Thanks to all who participated. Please feel free to drop me a line if you would like to add more to your profile. I’d love to hear more. Click here to email me.

Enjoying this article? Share your thoughts.

  1. Catharine Phillips says:

    Thanks for this, David.

    1. David Norton says:

      Thanks, Catherine. I am so appreciative of those who participated. I was not sure if it would be too risky for people to share but the whole process was great.

  2. Catharine Phillips says:

    One more thought: My therapist connections seem to jump from one practice to another with their own client load (bad experience with first practice,usually).and/or start their own practice. This raises the question for me whether their initial practice .did not treat them well or hired only entry level practitioners, or a combination or the two.

    1. Dr. David Norton says:

      When one thinks about which types of practices are going to have job openings, it becomes clearer. Some job openings are a result of the overall growth of the practice. And yet, some are vacancies that opened up because the practice is not very supportive so people do not stay long. There are employers that expect high turnover and are not able or willing to make the changes needed to improve the work culture. And of course, new grads are just glad to have an employer who will take them on.

  3. Sally says:

    Hello,
    Just completed reading the article regarding therapist wages and benefits.
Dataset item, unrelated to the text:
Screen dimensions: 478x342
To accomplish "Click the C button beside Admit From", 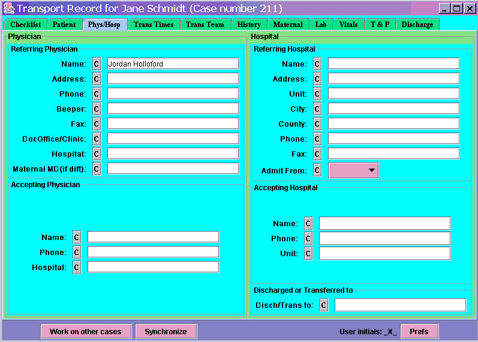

In the article you mention licensure and “other factors” that can effect or determine pay percentages. Can you please provide a few of those factors, for example?

    1. Dr. David Norton says:

      What I mean by other factors is that some set up a system where those who cannot yet practice independently are paid a lower percentage to cover additional supervision costs. Additionally, some increase the percentage with more experienced clinicians or special roles a person may take on in the practice. Some up the rate as clinicians hit certain monthly benchmarks; for example, if they collect more than $10K per month. The survey itself did not ask for details about those “other factors” but it does hint that practice owners vary things quite a bit.